ACA International, the association for credit and collection professionals, Monday published an analysis of a recent independent study that examined constraints of the Telephone Consumer Protection Act (TCPA) for the public sector. The study makes a compelling case that data no longer supports the enforcement of the TCPA as it was originally written.

“Reform of the antiquated Telephone Consumers Protection Act of 1991 (TCPA) is among the highest priorities for ACA International members and many businesses in America,” writes the ACA. “While enacted to address concerns regarding telephone marketing calls, TCPA has created significant negative consequences for the public and private sectors seeking to reach consumers for informational, non-telemarketing calls.”

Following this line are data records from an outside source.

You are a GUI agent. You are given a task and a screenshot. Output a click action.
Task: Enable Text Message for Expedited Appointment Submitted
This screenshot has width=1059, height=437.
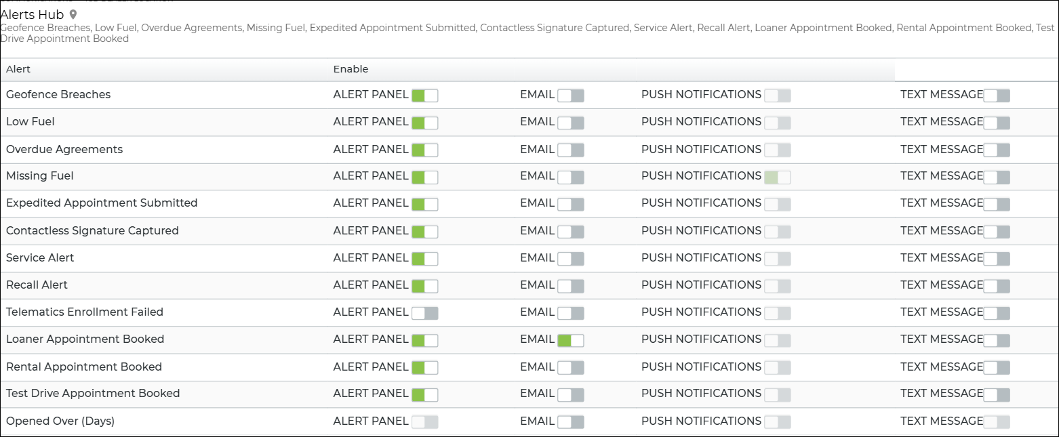(996, 204)
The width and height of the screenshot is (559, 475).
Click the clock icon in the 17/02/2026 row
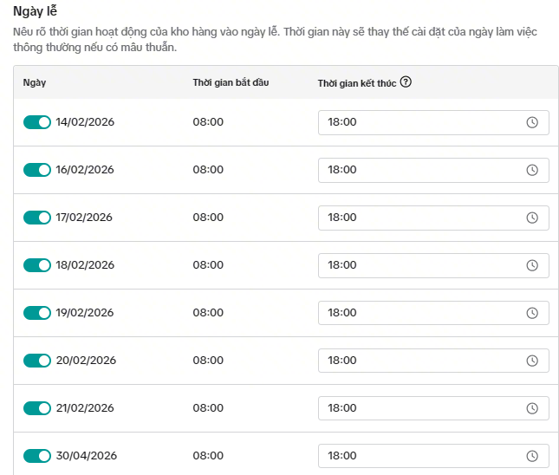[533, 218]
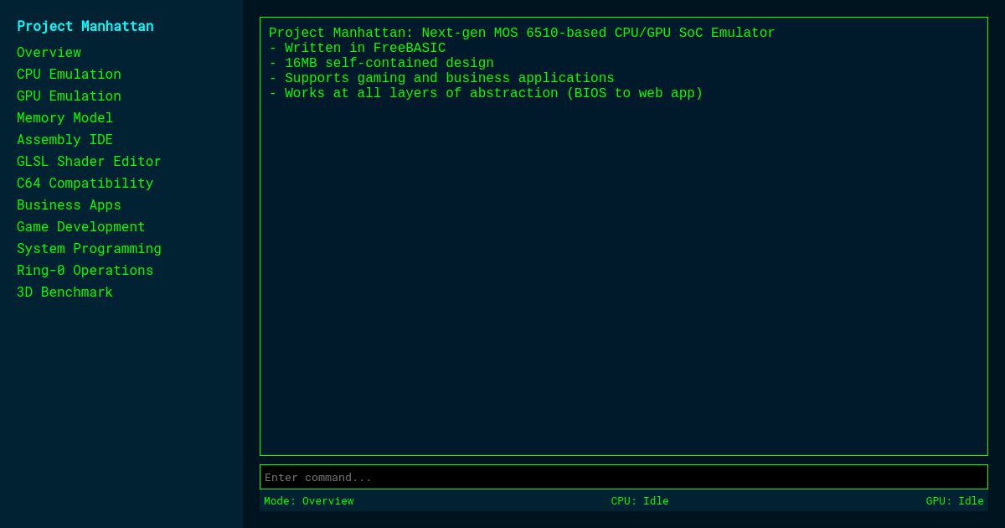This screenshot has width=1005, height=528.
Task: Access Ring-0 Operations panel
Action: (85, 270)
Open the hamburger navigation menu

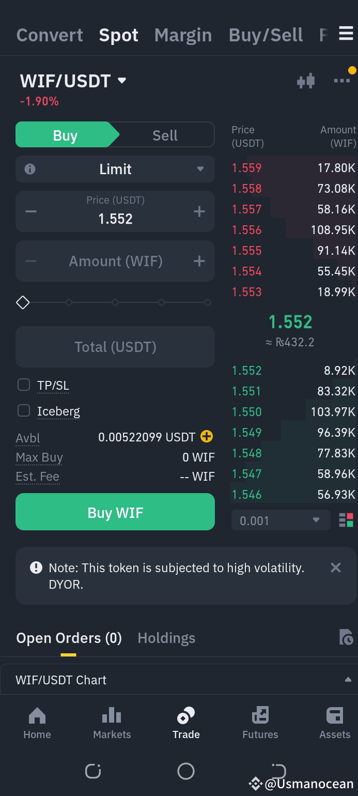click(x=346, y=33)
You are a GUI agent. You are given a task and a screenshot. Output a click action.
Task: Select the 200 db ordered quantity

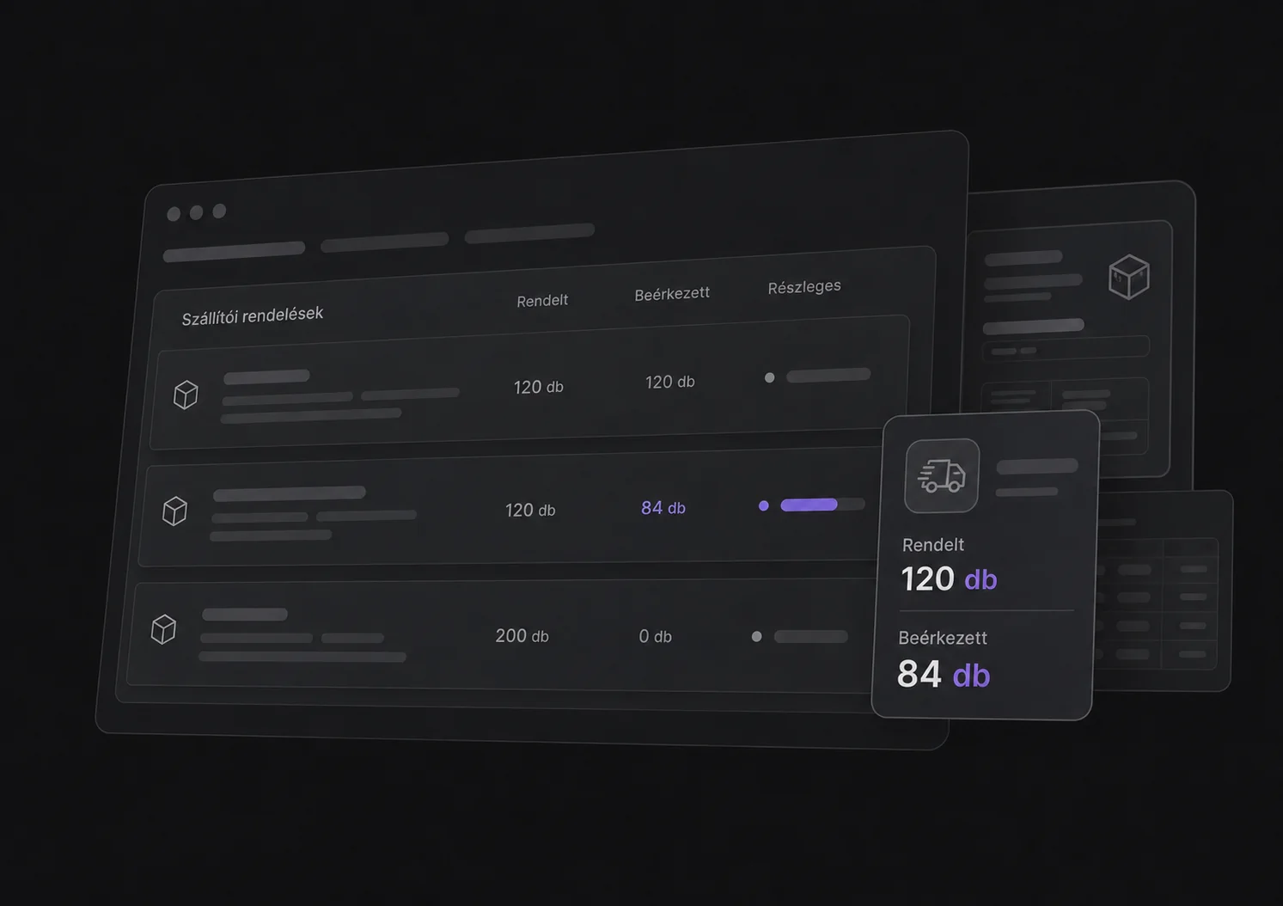pos(522,636)
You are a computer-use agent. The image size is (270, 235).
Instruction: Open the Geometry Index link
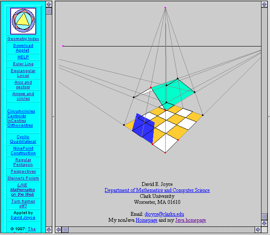23,39
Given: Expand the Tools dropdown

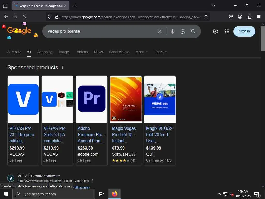Looking at the screenshot, I should coord(160,52).
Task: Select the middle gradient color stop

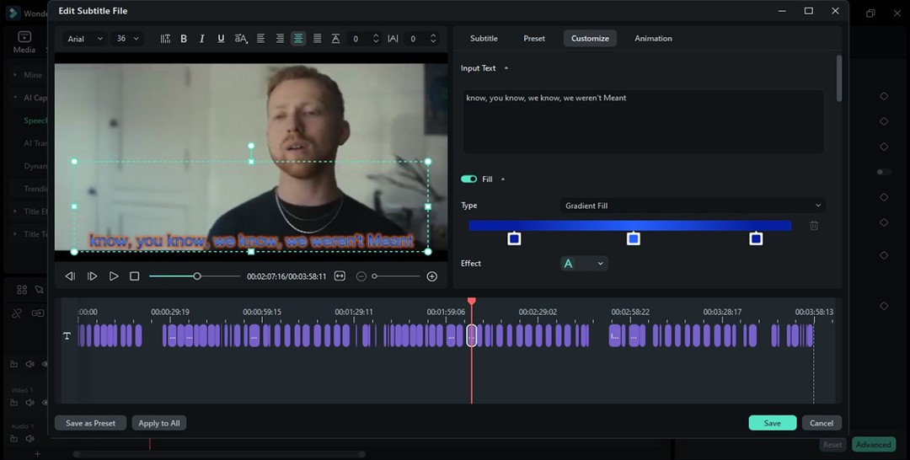Action: tap(634, 239)
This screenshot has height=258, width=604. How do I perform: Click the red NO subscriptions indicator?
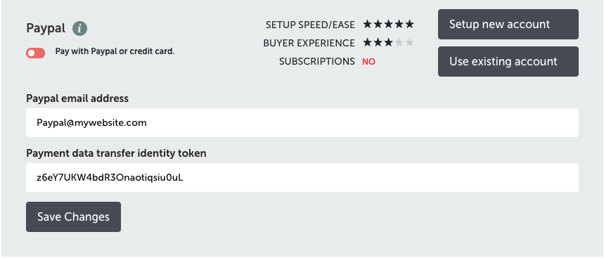368,62
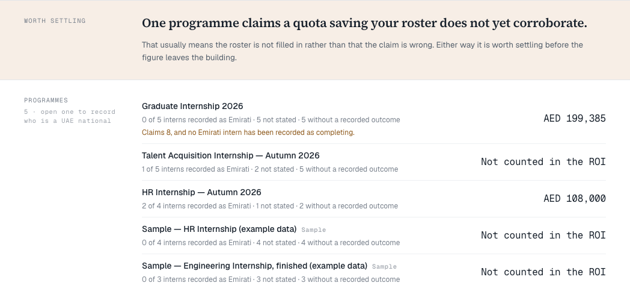Select the orange 'Claims 8' warning text

248,133
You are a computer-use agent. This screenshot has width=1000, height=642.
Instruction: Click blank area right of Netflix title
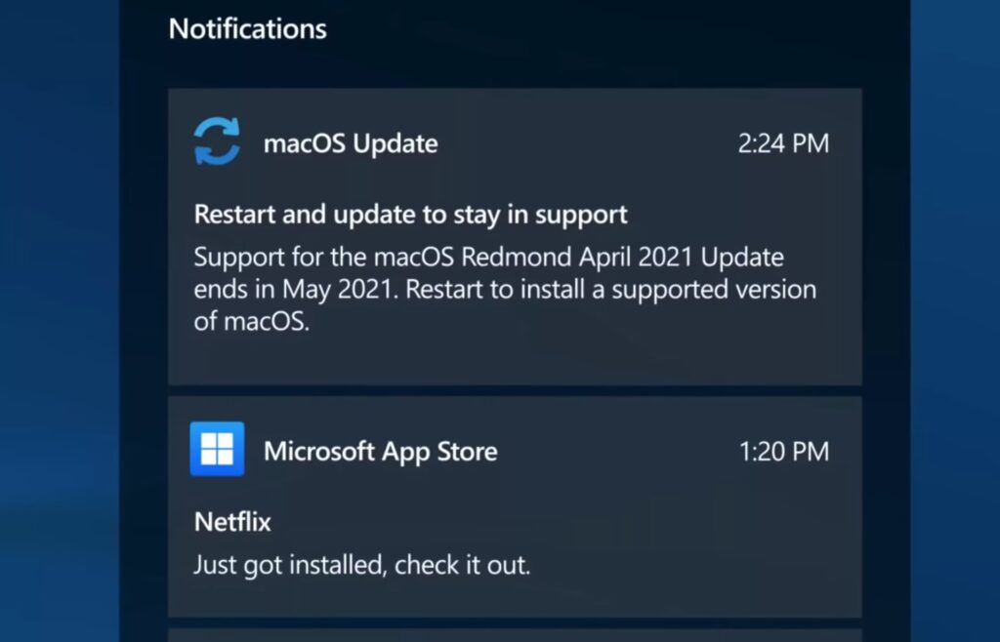coord(586,522)
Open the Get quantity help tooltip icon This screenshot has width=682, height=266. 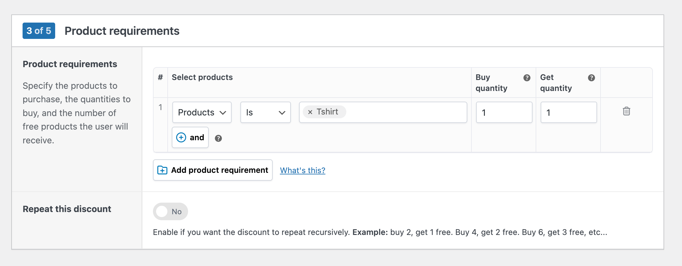(591, 78)
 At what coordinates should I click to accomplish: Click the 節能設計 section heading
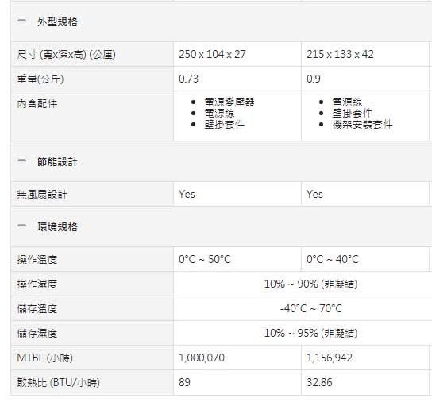(57, 162)
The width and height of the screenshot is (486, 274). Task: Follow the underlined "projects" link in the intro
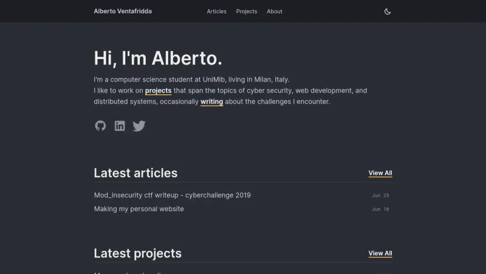click(x=158, y=91)
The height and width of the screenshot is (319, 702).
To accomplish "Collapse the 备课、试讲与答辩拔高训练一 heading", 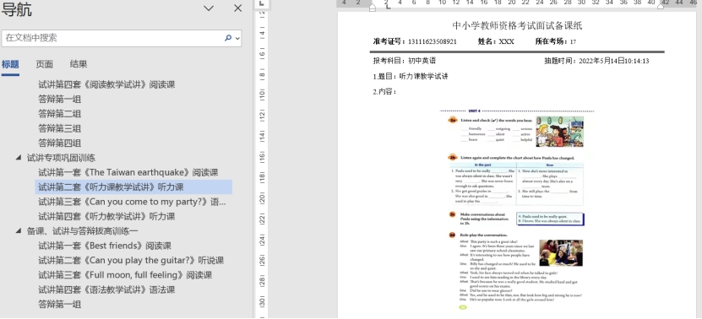I will click(x=19, y=231).
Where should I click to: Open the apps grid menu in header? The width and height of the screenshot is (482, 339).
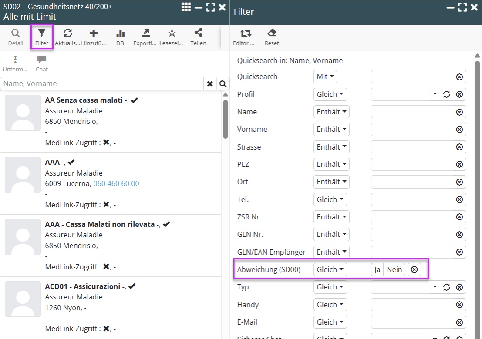click(x=186, y=7)
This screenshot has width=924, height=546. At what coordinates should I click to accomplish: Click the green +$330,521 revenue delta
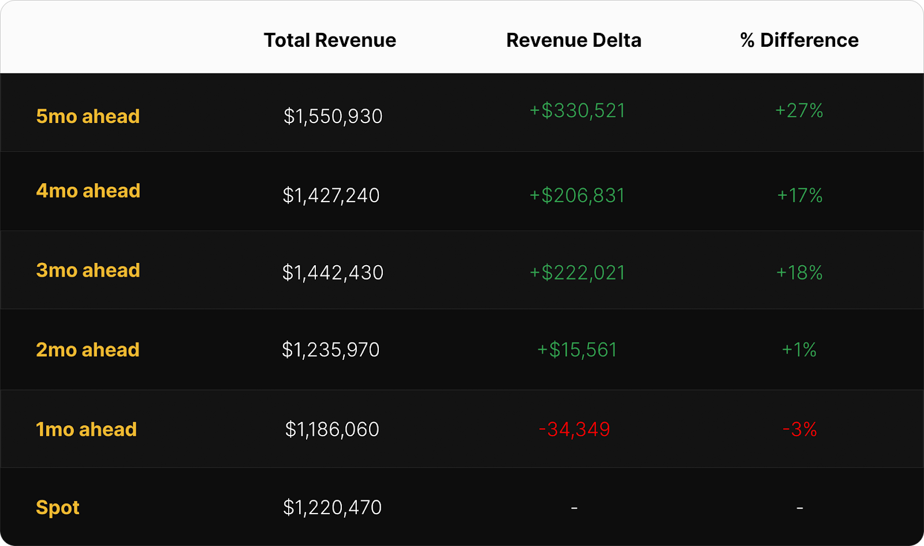pyautogui.click(x=578, y=111)
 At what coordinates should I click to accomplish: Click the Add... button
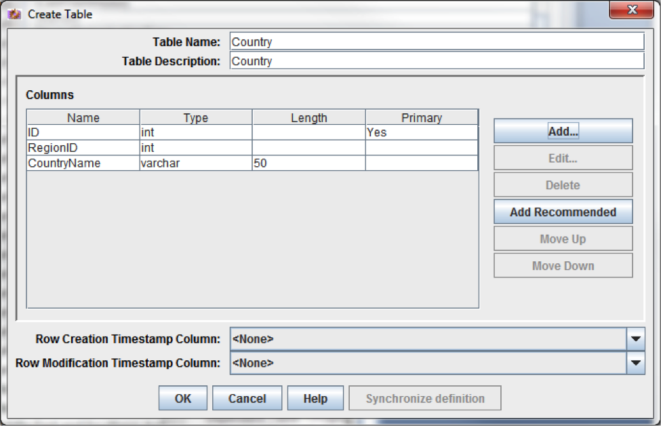click(563, 131)
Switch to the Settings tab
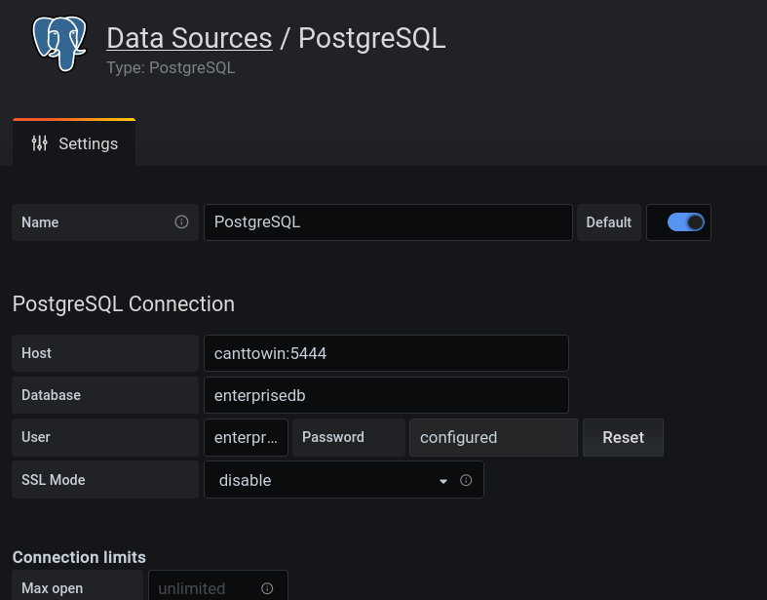The width and height of the screenshot is (767, 600). (74, 143)
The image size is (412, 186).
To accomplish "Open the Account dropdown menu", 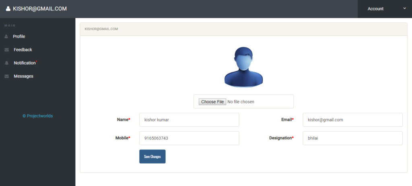I will click(x=375, y=9).
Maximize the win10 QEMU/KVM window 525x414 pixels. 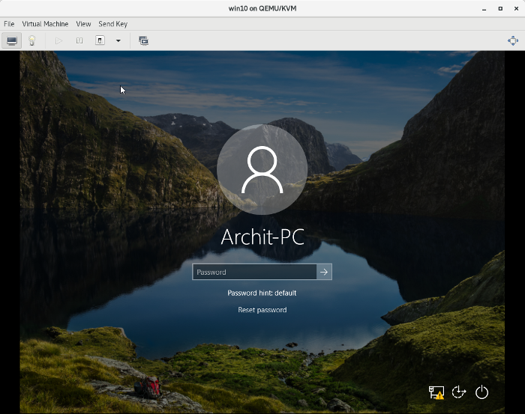(x=500, y=9)
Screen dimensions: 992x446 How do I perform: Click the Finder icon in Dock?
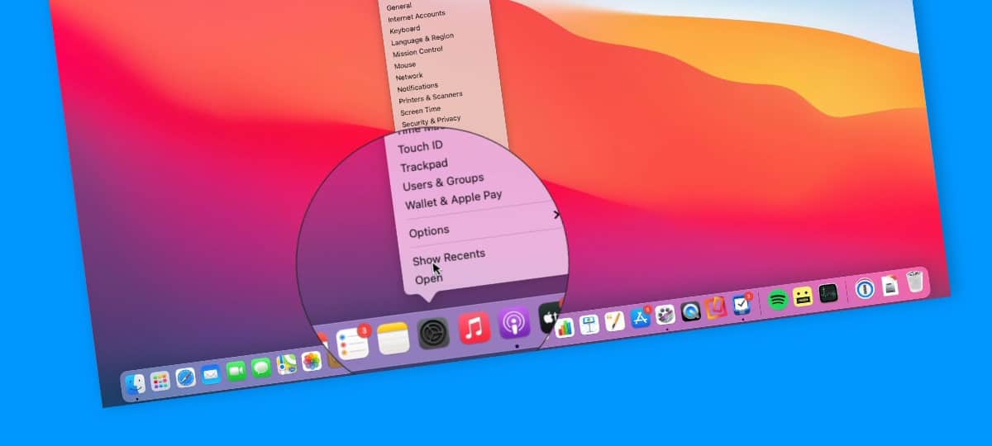pyautogui.click(x=135, y=383)

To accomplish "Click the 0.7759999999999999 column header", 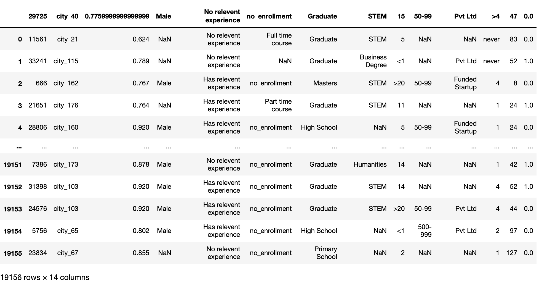I will click(x=117, y=16).
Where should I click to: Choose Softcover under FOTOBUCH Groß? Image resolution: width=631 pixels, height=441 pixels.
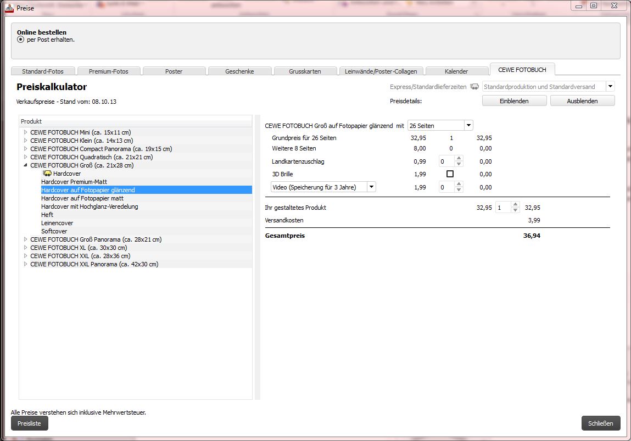(x=53, y=231)
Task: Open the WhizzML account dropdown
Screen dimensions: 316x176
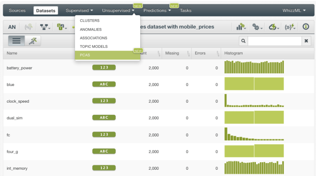Action: 294,11
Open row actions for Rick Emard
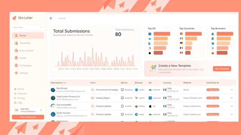Screen dimensions: 241x135 pyautogui.click(x=232, y=90)
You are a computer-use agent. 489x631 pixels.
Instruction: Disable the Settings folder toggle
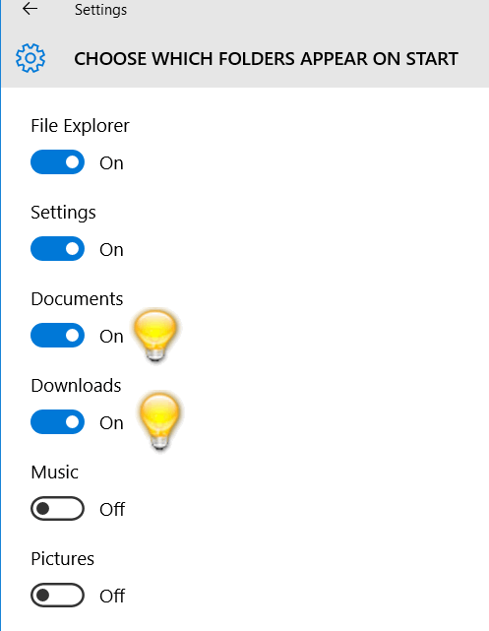click(57, 249)
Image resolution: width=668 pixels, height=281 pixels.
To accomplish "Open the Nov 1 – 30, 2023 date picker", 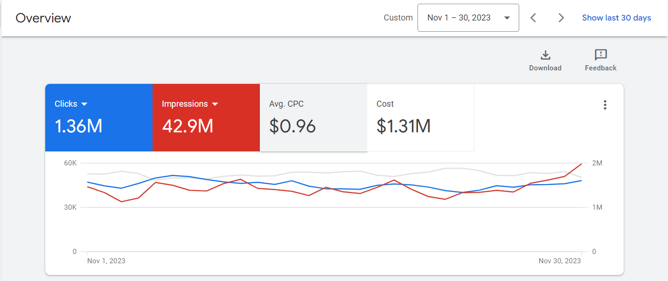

The study focuses mainly on consumers’ use of cell phones and companies’ use of autodialer technology to place calls, two issues at the center of most TCPA compliance concerns. The study’s author, Judy Xanthopoulos, PhD of Quantria Strategies, LLC, argues that consumer’s adoption of cell phones has happened so quickly that it no longer makes sense to have separate rules for landlines and cell phones.

The report notes that now more than 54.1 percent of U.S. households rely either exclusively or predominantly on wireless telephone service and 38.2 percent of all U.S. adults live in households with only wireless telephones (i.e. no landline). Furthermore, CTIA estimates there are more than 326 million cell phone subscribers in the United States, now exceeding an estimated 250 million adults in the country.

ACA noted that up to 90 percent of accounts worked by collection agencies now include a consumer cell phone number and that it takes nearly twice the number of attempts to reach a consumer on a landline telephone than a cell phone. On average, it takes 3 attempts to reach a consumer on a cell phone versus 7 on a landline phone.

On autodialer use, the report noted that it takes more than twice as many employees to manually call accounts versus using an autodialer. ACA said that manual dialing is roughly 50-75% more expensive for collection agencies, adding more than $178 million to the cost of doing business for collection agencies.

The proposed changes to the TCPA are pretty straightforward in both the independent report and in ACA’s analysis: that the use automatic dialing systems and prerecorded voice messages should be allowed.

The ACA recommends lobbying both the FCC – which enforces the TCPA – and members of Congress to get a permanent legislative fix.